Devoir choisir d'être solidaire de fils violents, violeurs, en reniant sa propre classe sociale, faire l'impasse sur leurs comportements révulsifs, mais répétés à maintes occasions, s'ils jugent que les circonstances leurs sont favorables, à la classe sociale des femmes, obligées de prendre fait et cause pour des hommes qui, alcoolisés, cocaïnés, ce qui ne les excuse en rien, peuvent ainsi décharger leurs frustrations sur plus faible, y compris numériquement, qu'eux ? A moins de s'aveugler, je ne vois pas comment affronter ce conflit sans sombrer dans la schizophrénie. N'étant pas mère moi-même, ce que je considère être le bon choix, compte tenu de ce qui précède et de l'état des rapports sociaux de sexe, dans le cas contraire, je crois que j'aurais quand même du mal à choisir le côté des hommes. Mais la société commande aux familles d'être solidaires, et surtout aux femmes de soutenir leur garçons, ces petits sultans : devoir se tenir aux côtés des agresseurs, en se persuadant que ce n'est pas possible que cela se soit produit, contrairement à ce que nous démontrent les "faits divers" qui se produisent tous les jours.

### EXTRAITS DE DONNÉES
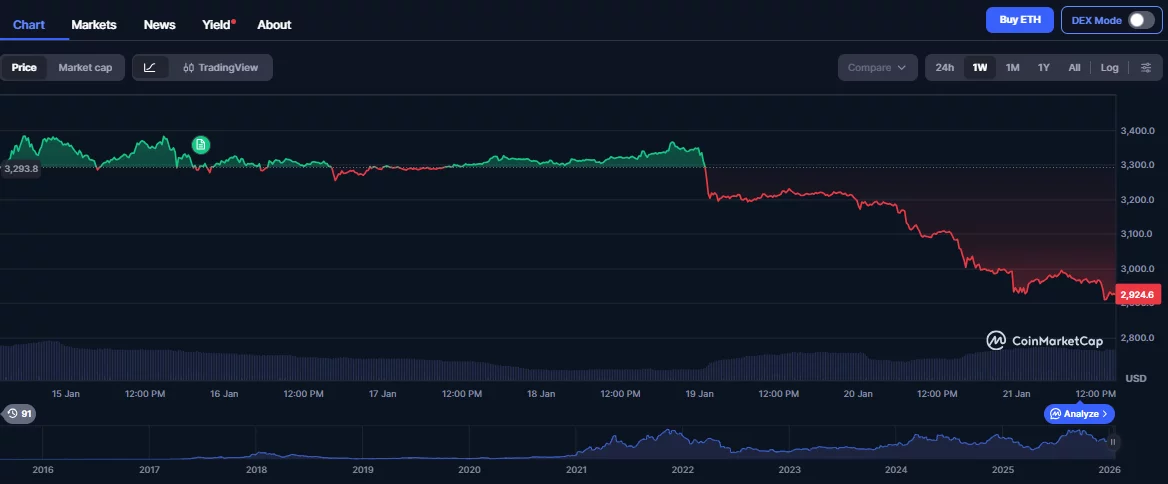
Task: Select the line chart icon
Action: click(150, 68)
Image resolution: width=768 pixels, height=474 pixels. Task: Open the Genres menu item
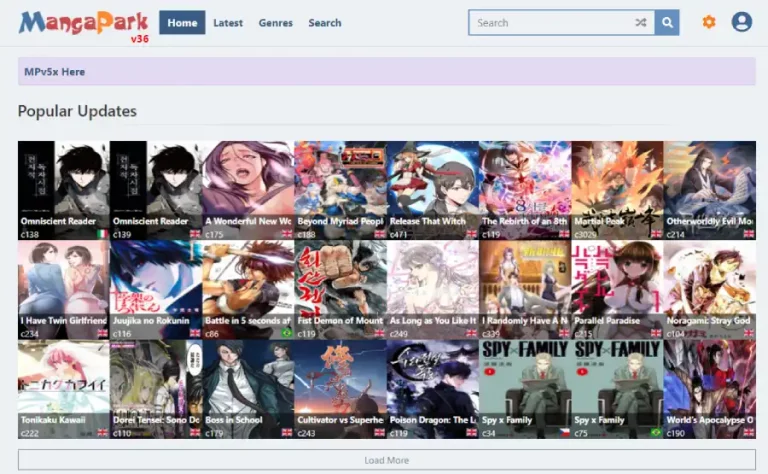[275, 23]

...

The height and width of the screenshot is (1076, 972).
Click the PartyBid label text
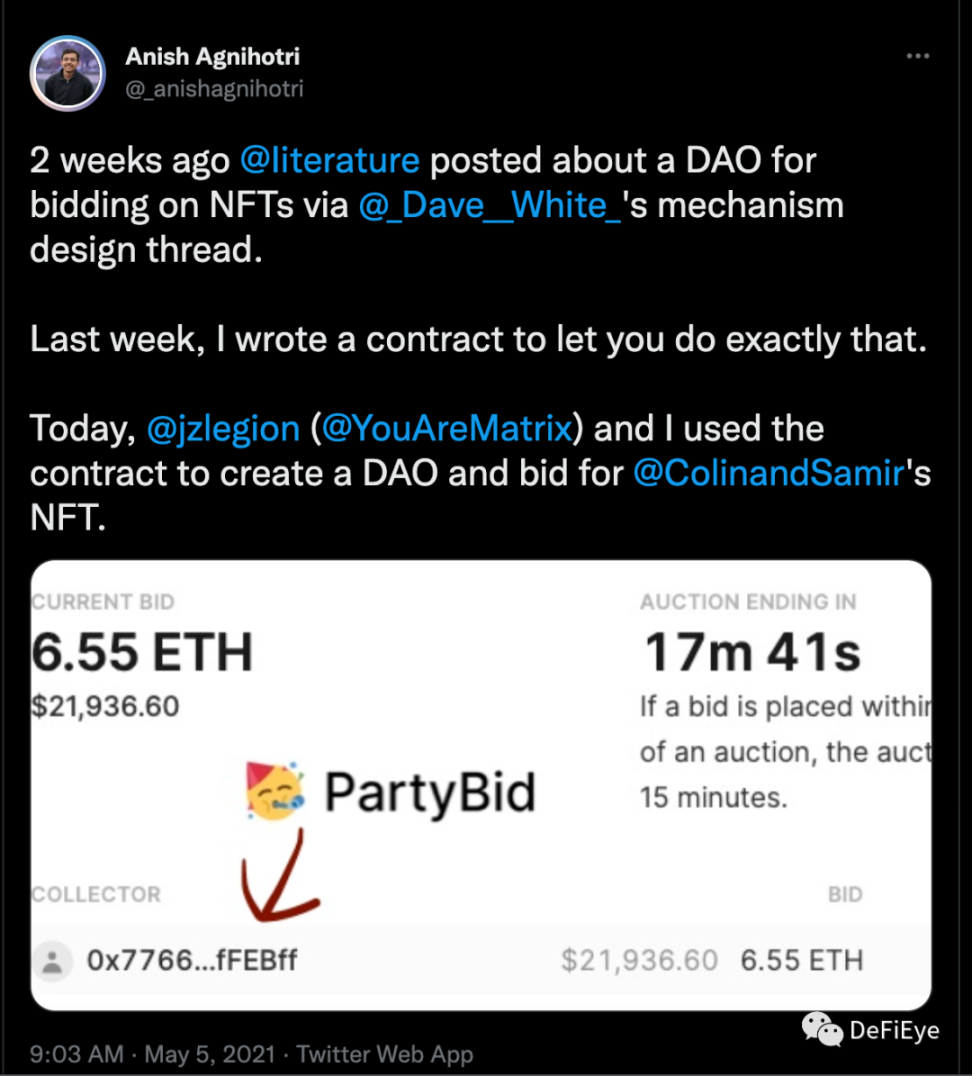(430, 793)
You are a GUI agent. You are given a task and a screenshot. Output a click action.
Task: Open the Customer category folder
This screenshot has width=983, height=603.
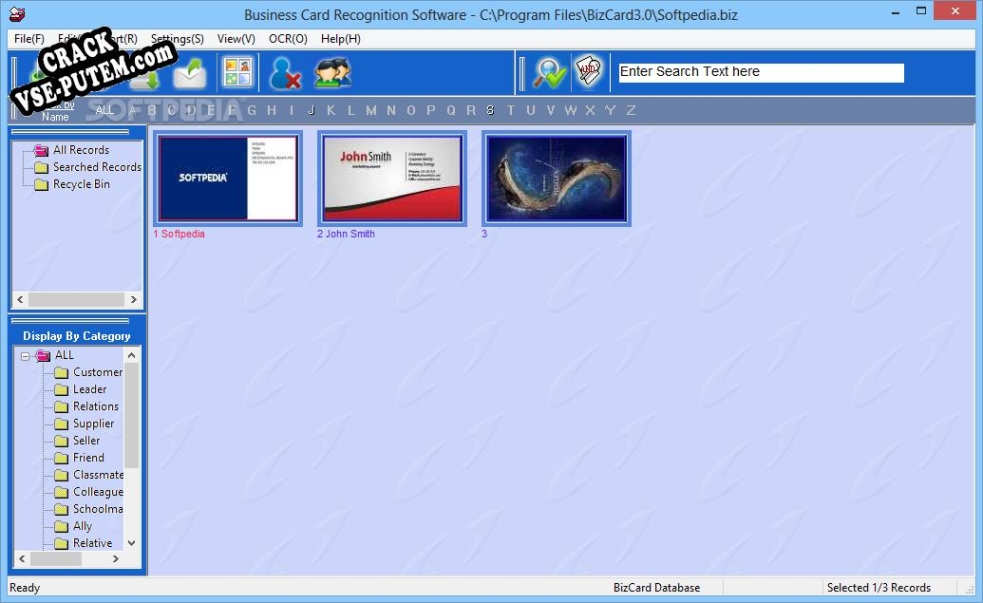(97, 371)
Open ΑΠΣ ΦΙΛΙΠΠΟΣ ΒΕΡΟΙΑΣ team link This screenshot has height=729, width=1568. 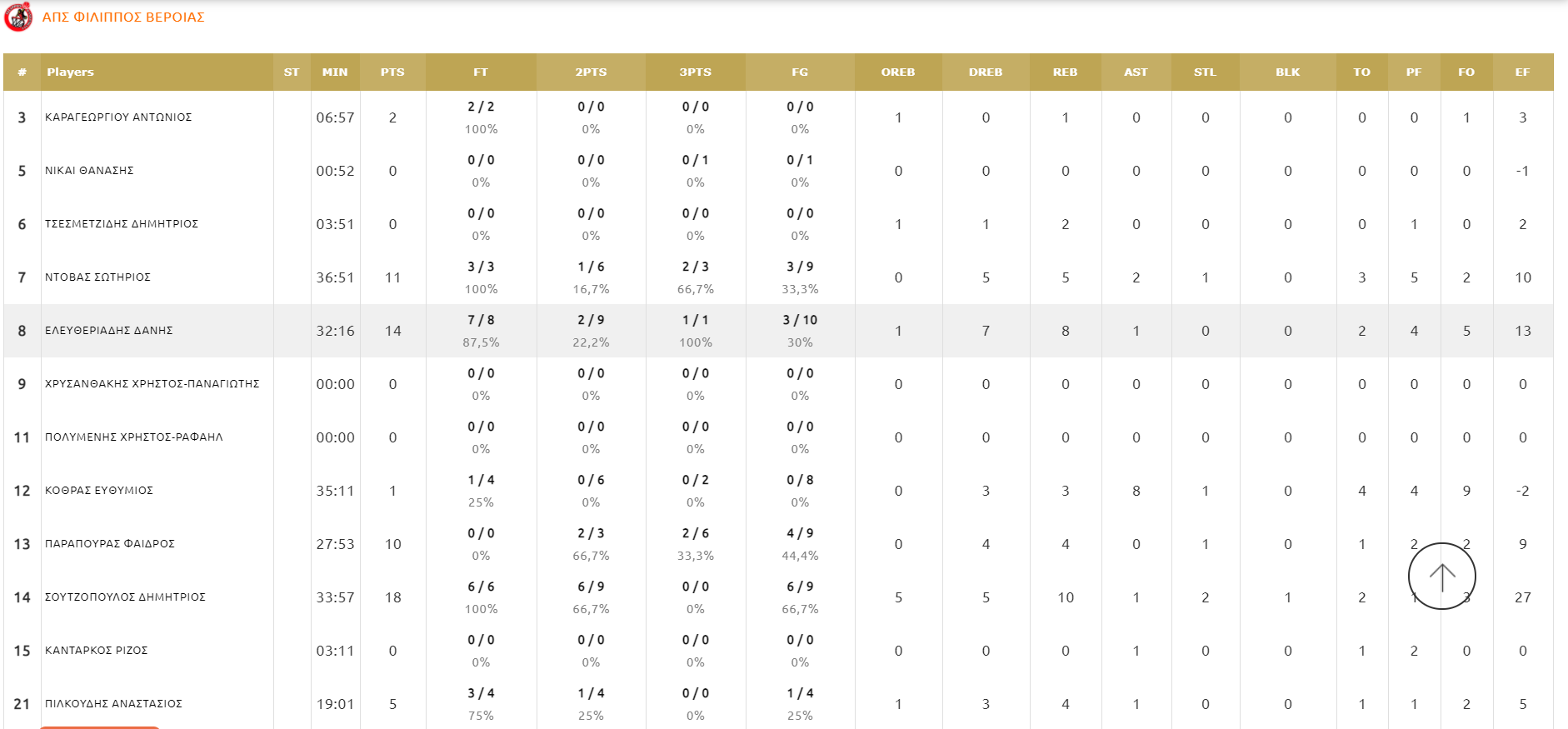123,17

### SÉRIE DE TÂCHES
A. Traduisez en anglais cette phrase du texte sur la solidarité exigée des mères envers des fils violents : « A moins de s'aveugler, je ne vois pas comment affronter ce conflit sans sombrer dans la schizophrénie. »
B. Reprenez le texte sur la solidarité exigée des mères envers des fils violents et écrivez la suite après sa dernière phrase.
Les données proviennent d'une autre source que le texte.

### RÉSULTATS ATTENDUS
A. Short of blinding oneself, I do not see how to face this conflict without sinking into schizophrenia.

B.
Du Moyen-Orient, de l'Afghanistan ou de l'Iran, et du calvaire de leurs femmes prises dans les filets et les diktats de régimes religieux obscurantistes hyper virils, forteresses assiégées haineuses des femmes, aux foyers d'agresseurs sexuels, rencontres, "compagnons" possesseurs, propriétaires d'ici, le malheur insondable des femmes, c'est qu'elles produisent et élèvent (contraintes, pour les cas des pays à idéologie misogyne) elles-mêmes leurs propres oppresseurs, ou a minima, les oppresseurs de leurs sœurs de misère. Un jour, il va falloir apprendre à se défendre dans des modalités encore à définir et mettre en place, à mener le combat, à répondre à cette guerre qu'ils nous mènent depuis le fond des temps. Il ne manque pourtant pas dans "nos cuisines" d'armes par destination ; si "sa" cuisine est le lieu par excellence le plus dangereux pour une femme, elle peut le devenir pour un homme aussi bien. Je sais que les féministes réformistes cherchant recours et budgets auprès de l'état et de ses institutions patriarcales, police, justice, ne veulent pas en entendre parler, qu'elles ne sont même pas prêtes à bannir de leurs invites (comme je l'ai encore lu cette semaine sur Twitter, sous un post annonçant un féminicide) : "Choisissez bien vos maris, Mesdames !" Et si le salut c'était au contraire de choisir de ne pas en choisir ? De ne pas rendre de services ni perpétuer cette classe sociale tant que les choses seront ce qu'elles sont  : à savoir que ce sont toujours les femmes qui vont à l'équarrissage ! Laisser ne serait-ce qu'une porte entrouverte, une alternative, l'option de ne pas s'en trouver un, serait déjà grandement libérateur.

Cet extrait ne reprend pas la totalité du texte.